Dunkel: Wir wollen aber nicht, dass jetzt als Reaktion auf Emsdetten und die aktuellen Drohungen ganz schnell neue Stellen für Schulpsychologen geschaffen werden, und dann läuft es wie nach Erfurt: In Thüringen wurden damals auch neue Stellen geschaffen - und nach einem Jahr wieder gestrichen. Wir wollen Amokläufe nicht als Aufhänger benutzen, um auf die Notwendigkeit einer besseren Betreuung der Schüler hinzuweisen.

Kürzlich hat zum Beispiel das Institut der Deutschen Wirtschaft festgestellt, dass es für unser Schulsystem schon unter wirtschaftlichen Gesichtspunkten besser wäre und man Geld sparen könnte, wenn man sofort 2000 Schulpsychologen einstellen würde. Das wäre eine Verdreifachung der Stellen. Aber mit solchen Forderungen werden wir von den Politikern gar nicht ernst genommen.

━━━━

### Übungsaufgaben
- A) Beantworten Sie zum Textauszug über Schulpsychologen diese Fragen:
(i) In welchem Bundesland wurden nach Erfurt neue Stellen geschaffen und nach einem Jahr wieder gestrichen?
(ii) Wie viele Schulpsychologen sollte man laut dem Institut der Deutschen Wirtschaft sofort einstellen?
(iii) Was würde das für die Zahl der Stellen bedeuten?
- B) Setzen Sie den Textauszug über Schulpsychologen nach seinem letzten Satz fort.
Die Daten braucht man für die Bearbeitung nicht.

### Informationen
━━━━

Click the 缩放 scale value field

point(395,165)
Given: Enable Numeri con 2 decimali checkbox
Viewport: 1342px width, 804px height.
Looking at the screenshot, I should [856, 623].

━━━━

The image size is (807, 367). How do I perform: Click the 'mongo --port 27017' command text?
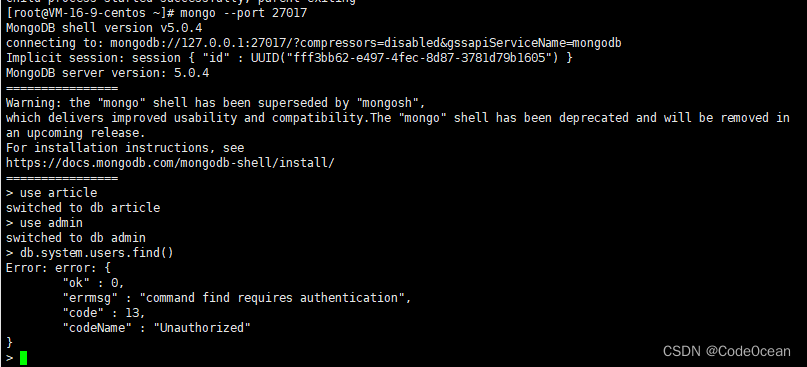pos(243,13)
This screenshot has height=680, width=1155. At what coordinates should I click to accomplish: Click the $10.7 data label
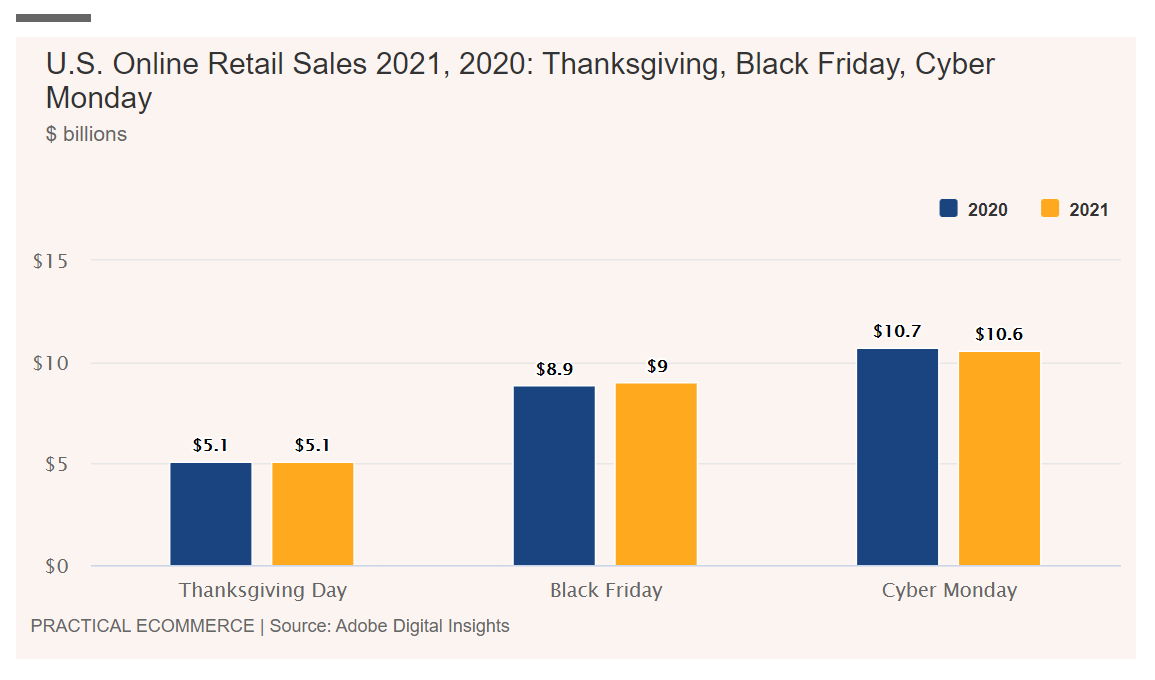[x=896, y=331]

━━━━

### Lösungen
- A)
(i) In Thüringen.
(ii) 2000 Schulpsychologen.
(iii) Die Stellen würden sich verdreifachen.

- B)
In Deutschland kommt im Schnitt etwa ein Schulpsychologe auf 15.000 Schüler. Die Weltgesundheitsorganisation fordert: Ein Schulpsychologe auf 1000 Schüler.

sueddeutsche.de: Sie haben gesagt, jeder müsste darauf achten, ob ein Kind oder ein Jugendlicher auffällig wird. Aber worauf genau muss man achten?

Dunkel: Ganz allgemein auf Merkmale, die Besorgnis erregen. Das fängt an mit Problemen in der Schule. Auch wenn Schüler in Waffen vernarrt sind, sollte man genauer hinschauen. Oder wenn Jugendliche sich zurückziehen, isolieren. Denken Sie daran, was der Amokläufer von Emsdetten im Wald gespielt hat - zum Beispiel Hinrichtungen. Da müssten Freunde oder Bekannte, die das mitbekommen, schon sagen: Das geht zu weit. Man darf da ruhig auch auf sein Bauchgefühl hören.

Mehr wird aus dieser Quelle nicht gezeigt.